The query joins orders to customers on customer_id, but orders has no index on customer_id — the planner falls back to a sequential scan over 1.2M rows, then post-filters by date.

Recommended fix

CREATE INDEX idx_orders_customer_created ON orders(customer_id, created_at DESC);

Composite index ordered by customer_id first (the join predicate), then created_at descending — satisfies both the filter and the ORDER BY without a separate sort.

Expected impact

Plan changes from Seq Scan to Index Scan.
Actual time drops from ~2.3s to ~50ms (rows-touched falls from 1.2M to ~50).
Buffers: shared read drops correspondingly; less I/O on the database.

Validation

After applying:

EXPLAIN (ANALYZE, BUFFERS) SELECT ...;

Confirm the new plan uses idx_orders_customer_created and the actual time is below the budget.


## Anti-patterns

| Anti-pattern                                                | Why it fails                                                       | Fix |
|-------------------------------------------------------------|---------------------------------------------------------------------|-----|
| Adding indexes speculatively                                 | Indexes slow down `INSERT` / `UPDATE`; bloat the table; can produce worse plans. | Only add an index that fixes a specific observed slow query, with the EXPLAIN ANALYZE before/after as evidence. |
| Indexing every column                                        | Same as above; the planner can pick a worse index when too many candidates exist. | Composite indexes that cover multiple queries; periodic review of `pg_stat_user_indexes` to drop unused. |
| Reading EXPLAIN without ANALYZE                              | Estimated rows can be off by 10x+; the plan you see may not match runtime. | Always ANALYZE in non-prod; use sampling in prod (`pg_stat_statements`). |
| Optimizing the wrong node                                    | The deepest cost is often a child of the dominant node; fixing the child alone may help marginally. | Always look for the **DOMINANT** node first (highest actual time, highest cost ratio). |
| Skipping `ANALYZE <table>` after a bulk load                  | Stale stats produce bad plans even when indexes exist.            | Schedule `ANALYZE` after every bulk-load operation in CI / migrations. |

## Limitations

- **Vendor-specific output.** PostgreSQL's `EXPLAIN` is the most
  detailed; MySQL 8.0+ caught up; SQLite is sparse.
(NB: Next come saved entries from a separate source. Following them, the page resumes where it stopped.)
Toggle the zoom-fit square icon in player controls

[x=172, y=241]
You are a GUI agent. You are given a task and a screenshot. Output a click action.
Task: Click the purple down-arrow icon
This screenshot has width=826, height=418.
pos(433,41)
The skill is
  most useful for postgres-flavored databases.
- **Distributed databases.** Spanner, CockroachDB, Citus produce
  different plans - the skill's heuristics translate but the
  specific node names differ.
- **Doesn't replace a DBA.** For complex multi-CTE queries with
  recursive sub-plans, a human DBA is faster than this skill's
  pattern matching.

## References

- [pg-explain][pg-explain] - PostgreSQL's canonical `EXPLAIN` /
  `EXPLAIN ANALYZE` reference.
- MySQL EXPLAIN - https://dev.mysql.com/doc/refman/8.0/en/explain.html
- SQLite Query Plan - https://www.sqlite.org/eqp.html
- "Use the Index, Luke" - https://use-the-index-luke.com/ - a
  practitioner reference for index design.
- [`flame-graph-analyzer`](../flame-graph-analyzer/SKILL.md) - 
  sibling skill for the application-side bottleneck (vs. this
  skill's database-side focus).
- [`k6-load-testing`](../k6-load-testing/SKILL.md) and siblings - 
  load runners that surface DB-bound regressions.